Material for locating displayed items
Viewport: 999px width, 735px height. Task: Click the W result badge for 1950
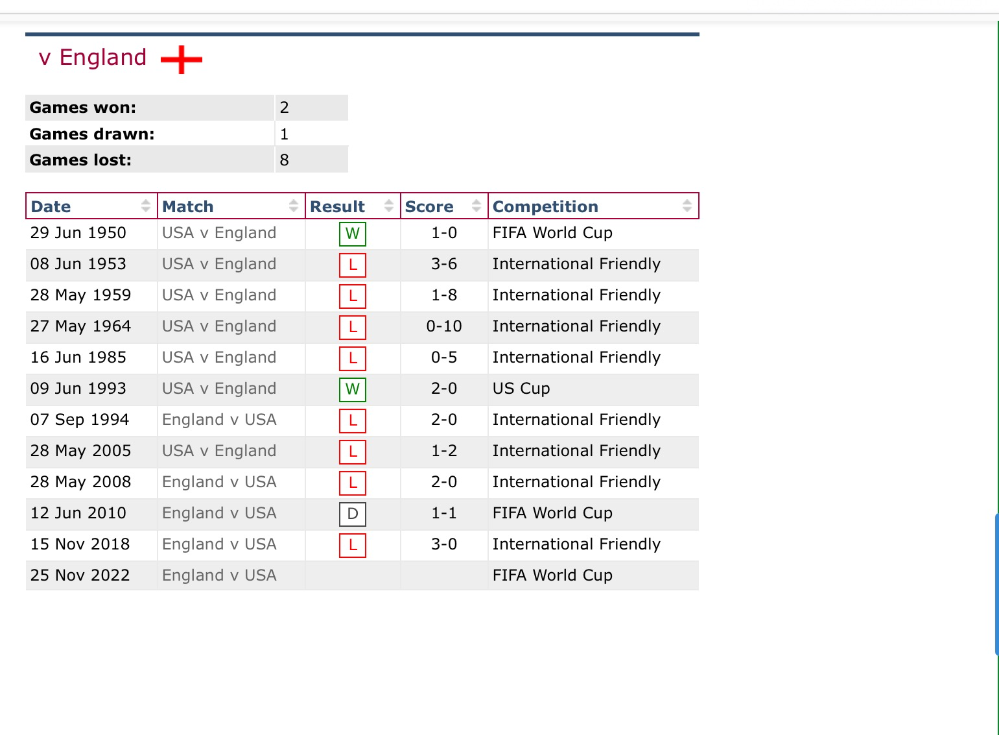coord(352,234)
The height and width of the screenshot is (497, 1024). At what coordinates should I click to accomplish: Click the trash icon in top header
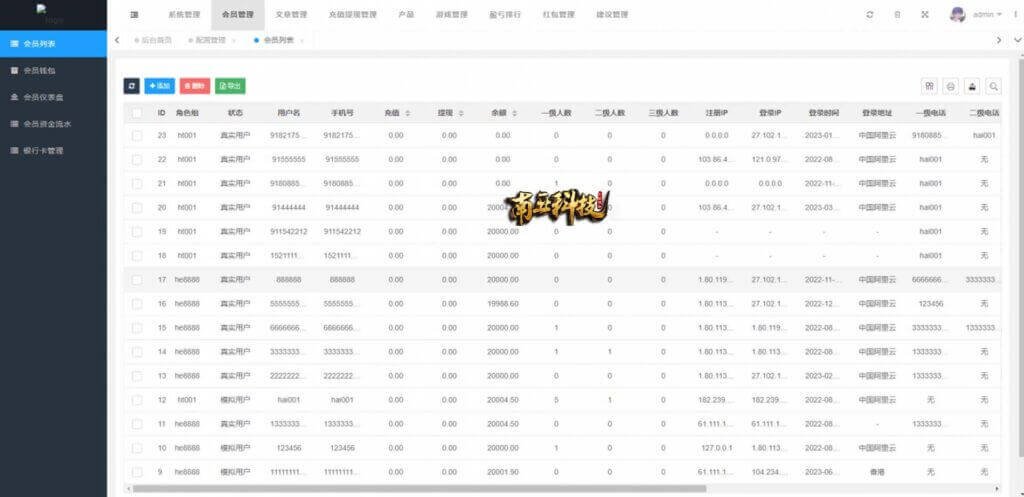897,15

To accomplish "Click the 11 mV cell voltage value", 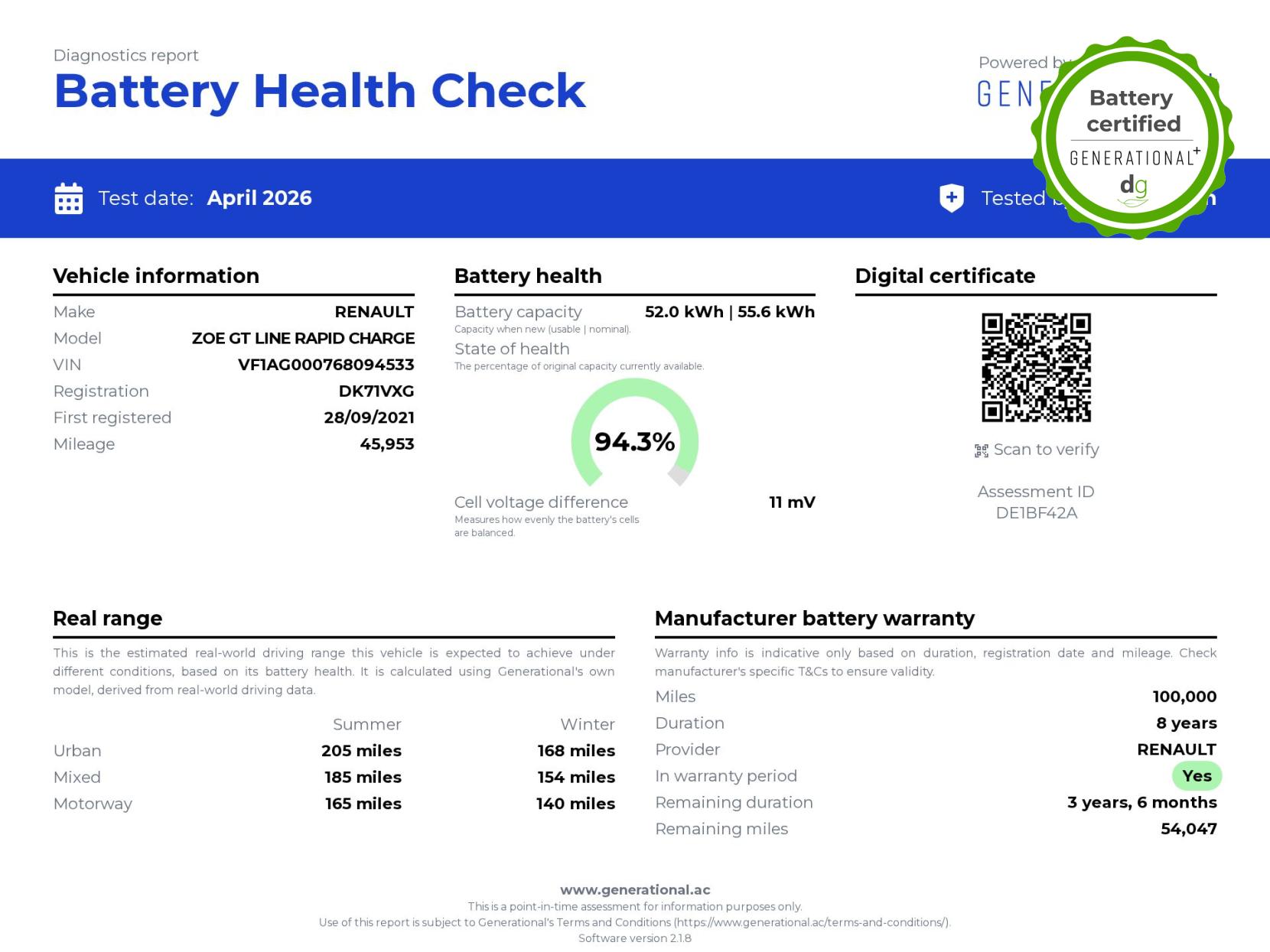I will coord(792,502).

### YOUR TASK
Locate each line of the material above that contains the word "width", and copy those lines in full.

### ANSWER TO THE EXERCISE
Viewport: 999px width, 735px height. Task: Click the W result badge for 1950
The height and width of the screenshot is (497, 1024). At what coordinates should I click to accomplish: Click the trash icon in top header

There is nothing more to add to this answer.